Later that same week, as if to underscore the stringency of these laws, Giles Ji Ungpakorn, a leading Thai left-wing academic, was charged with insulting the King in a 2007 book criticising the previous year’s military coup. [Update: there is a full assessment here, and a petition against it here, both from Index on Censorship]. There may perhaps have been some historical justification for lèse majesté law: when the King was the state, an attack on the King was an attack on the state. As the power of the king receded, so did the remit of lèse majesté laws, and attacks on the state came to be regulated by the doctrine of sedition. In Ireland, the common law crime of seditious libel is due to be abolished by Part 5 of the still-delayed Defamation Bill, 2006, and a very specific statutory provision has been repealed, but the general statutory regulation of the area by the Offences Against the State Acts, 1939 (also here) to 1998 (also here) is untouched (despite the careful, if over-cautious, recommendations of the Report of the Committee to Review the Offences against the State Acts 1930 [sic] – 1998).

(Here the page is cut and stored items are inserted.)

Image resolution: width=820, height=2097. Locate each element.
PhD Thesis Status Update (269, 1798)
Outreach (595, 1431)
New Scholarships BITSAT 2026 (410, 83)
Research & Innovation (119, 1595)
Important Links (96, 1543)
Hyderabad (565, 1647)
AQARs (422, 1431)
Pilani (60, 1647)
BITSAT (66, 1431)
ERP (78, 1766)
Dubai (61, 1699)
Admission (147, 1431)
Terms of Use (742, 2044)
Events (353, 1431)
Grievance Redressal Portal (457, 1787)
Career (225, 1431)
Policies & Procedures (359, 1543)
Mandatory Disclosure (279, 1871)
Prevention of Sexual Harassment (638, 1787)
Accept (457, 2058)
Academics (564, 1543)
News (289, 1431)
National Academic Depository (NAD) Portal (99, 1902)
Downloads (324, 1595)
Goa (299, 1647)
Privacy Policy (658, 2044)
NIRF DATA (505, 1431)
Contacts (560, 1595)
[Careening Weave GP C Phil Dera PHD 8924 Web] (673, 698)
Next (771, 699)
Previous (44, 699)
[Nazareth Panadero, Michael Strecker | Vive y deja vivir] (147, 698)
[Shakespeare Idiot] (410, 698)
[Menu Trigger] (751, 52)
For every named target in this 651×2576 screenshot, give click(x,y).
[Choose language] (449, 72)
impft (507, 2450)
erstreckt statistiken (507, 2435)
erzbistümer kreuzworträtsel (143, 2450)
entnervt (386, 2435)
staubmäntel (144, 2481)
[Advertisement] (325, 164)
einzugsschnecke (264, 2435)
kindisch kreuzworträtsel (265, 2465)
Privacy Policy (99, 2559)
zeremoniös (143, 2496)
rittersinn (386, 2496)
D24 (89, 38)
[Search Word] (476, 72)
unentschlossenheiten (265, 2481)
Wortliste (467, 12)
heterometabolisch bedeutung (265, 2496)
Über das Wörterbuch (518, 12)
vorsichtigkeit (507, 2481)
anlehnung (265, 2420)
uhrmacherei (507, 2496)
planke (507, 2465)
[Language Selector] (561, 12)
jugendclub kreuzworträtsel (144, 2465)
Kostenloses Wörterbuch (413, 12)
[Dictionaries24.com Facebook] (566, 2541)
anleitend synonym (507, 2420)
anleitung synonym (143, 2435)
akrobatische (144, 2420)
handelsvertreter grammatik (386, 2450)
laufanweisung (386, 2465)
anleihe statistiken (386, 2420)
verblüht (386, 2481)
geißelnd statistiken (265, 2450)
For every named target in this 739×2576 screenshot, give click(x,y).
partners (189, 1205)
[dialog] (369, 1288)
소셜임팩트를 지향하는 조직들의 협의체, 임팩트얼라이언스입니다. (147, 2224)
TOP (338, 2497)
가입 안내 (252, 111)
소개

This leads to the second Australian story, because, just at the end of last month, the Australian Attorney General announced that it would implement the Australian Law Reform Commission’s 2006 report Fighting Words: A Review of Sedition Laws in Australia to repeal Australia‘s recently extended sedition laws (on these laws, see, eg, Douglas “Saving Australia from Sedition” [2002] FedLRev 5; on their reform, see: CLArion | No Right Turn | The Lift). It’s a pity that the similar Irish recommendations relating to the Offences Against the State legislation haven’t received a similar welcome.
In a modern democracy, a State should not be so precious as to need sedition or lèse-majesté laws; properly drafted incitement to violence legislation should be more than sufficient.
Oh, and given the Australian theme of this post, happy Australia Day!